Exercise instructions -
Please copy every line of the rows below word for word, leaving the pictures out of your answer.

Data to process -
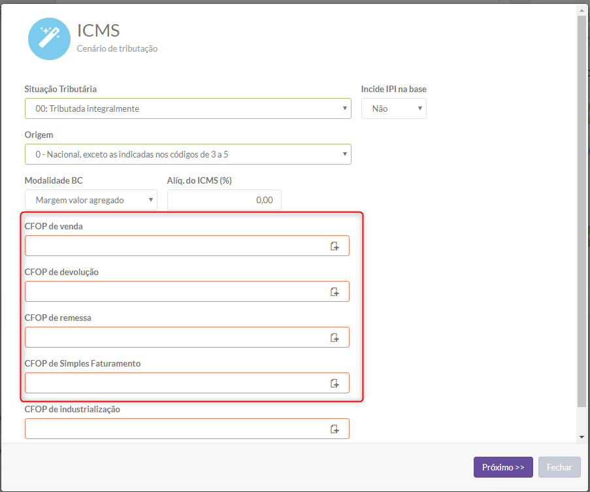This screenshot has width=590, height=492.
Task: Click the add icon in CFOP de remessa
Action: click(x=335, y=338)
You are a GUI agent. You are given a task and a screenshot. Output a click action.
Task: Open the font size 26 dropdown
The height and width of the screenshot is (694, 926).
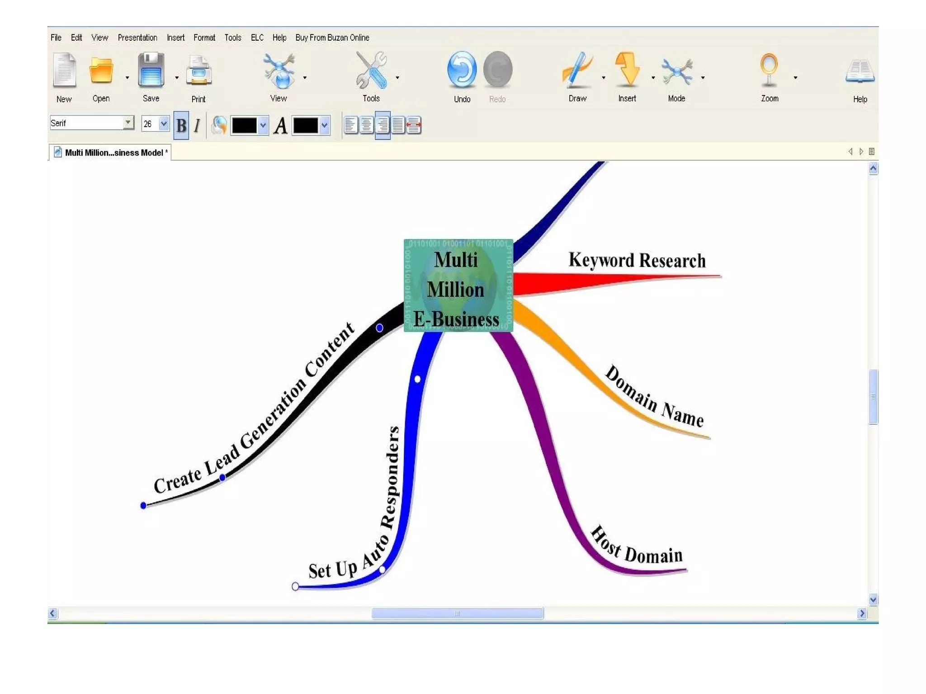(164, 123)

Output for this exercise -
This screenshot has width=590, height=492.
Task: Click the add icon in CFOP de remessa
Action: click(x=335, y=338)
You are a GUI agent. You are given a task and a screenshot. Output a click action.
Task: Open the font size 26 dropdown
The height and width of the screenshot is (694, 926).
(164, 123)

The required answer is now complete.